Age plays a major role in determining both your premium and coverage eligibility. Younger individuals typically get lower premiums and fewer restrictions, while older individuals may face higher premiums, co-payment clauses, or medical tests before policy approval. This is why it is always advisable to buy insurance early, as it not only saves money but also provides broader coverage options.

4. Can my insurance policy be cancelled after purchase?

Yes, most insurance policies can be cancelled within a specific period known as the “free-look period,” which is usually 15 to 30 days from the date of purchase. During this time, you can review the policy details and cancel it if you are not satisfied, subject to certain deductions. After this period, cancellation rules may vary, and refunds may be limited depending on usage and policy terms.

5. What is the role of a nominee in an insurance policy?

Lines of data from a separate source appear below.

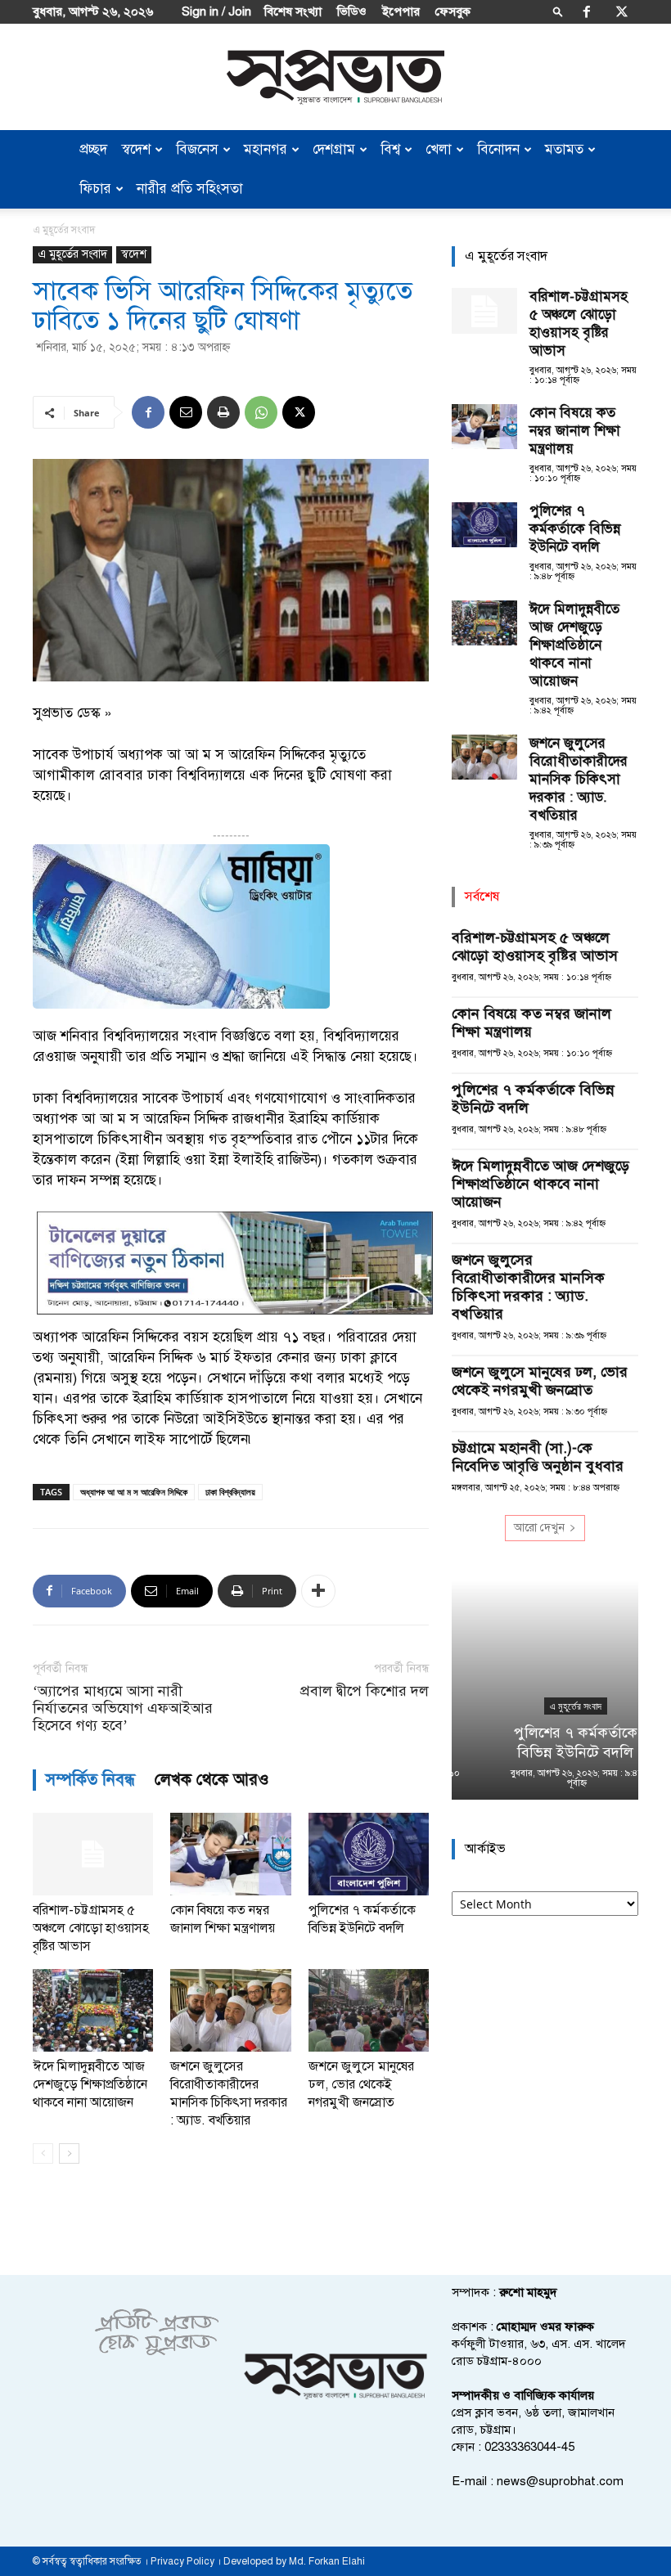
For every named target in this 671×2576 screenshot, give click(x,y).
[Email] (185, 412)
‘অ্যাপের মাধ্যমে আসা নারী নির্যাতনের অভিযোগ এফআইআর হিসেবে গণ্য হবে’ (123, 1708)
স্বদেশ (136, 149)
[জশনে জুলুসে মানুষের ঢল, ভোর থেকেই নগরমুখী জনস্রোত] (368, 2010)
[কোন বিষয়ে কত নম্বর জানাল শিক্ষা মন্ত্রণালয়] (230, 1854)
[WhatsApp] (261, 412)
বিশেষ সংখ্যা (293, 11)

A nominee is the person you appoint to receive the claim amount in case of your death (in life insurance) or in certain other scenarios. Choosing the right nominee is important to ensure that the benefits reach the intended person without legal complications. It is also advisable to update nominee details whenever there are major life changes such as marriage or family additions.

6. Does insurance coverage start immediately after purchase?

Not always. While some benefits, such as accident coverage, may start immediately, others are subject to waiting periods or specific conditions. Additionally, policies are only activated after successful payment and verification. It is important to check the start date and activation details to avoid confusion about when your coverage actually begins.

7. What factors should I consider while choosing an insurance company?

Choosing the right insurer is just as important as choosing the right policy. You should consider factors such as claim settlement ratio, customer reviews, ease of claim process, availability of customer support, and network coverage. A reliable insurer ensures that your claims are handled efficiently and without unnecessary delays.

8. Can I have multiple insurance policies at the same time?

Yes, you can hold multiple insurance policies, especially in the case of health or life insurance. For example, having more than one health policy can provide additional coverage if one policy’s sum insured is exhausted. However, it is important to disclose all existing policies to insurers and understand how claims will be coordinated between them.

9. What happens if I provide incorrect information while buying insurance?

Providing incorrect or incomplete information can lead to serious issues, including claim rejection or policy cancellation. Insurance companies rely on the details you provide to assess risk, so any misrepresentation, even if unintentional, can affect your coverage. It is always best to be completely honest and accurate when filling out policy details.

10. How does inflation impact my insurance coverage?

Inflation, especially in healthcare and repair costs, can significantly reduce the effectiveness of your insurance coverage over time. A sum insured that seems sufficient today may not be enough a few years later. This is why it is important to review your policy periodically and increase coverage if needed to keep up with rising costs.

11. Can I transfer my insurance policy to another provider?

Yes, in some cases, you can transfer or “port” your insurance policy to another insurer, especially in health insurance. This allows you to switch providers without losing certain benefits like waiting period credits. However, portability comes with conditions and timelines, so it is important to plan the transition carefully.

12. What should I do immediately after purchasing an insurance policy?

After purchasing a policy, you should carefully review all documents, check coverage details, verify personal information, and save both digital and physical copies. It is also helpful to inform family members about the policy and how to access it in case of an emergency. Taking these steps ensures that you are fully prepared to use your insurance when needed.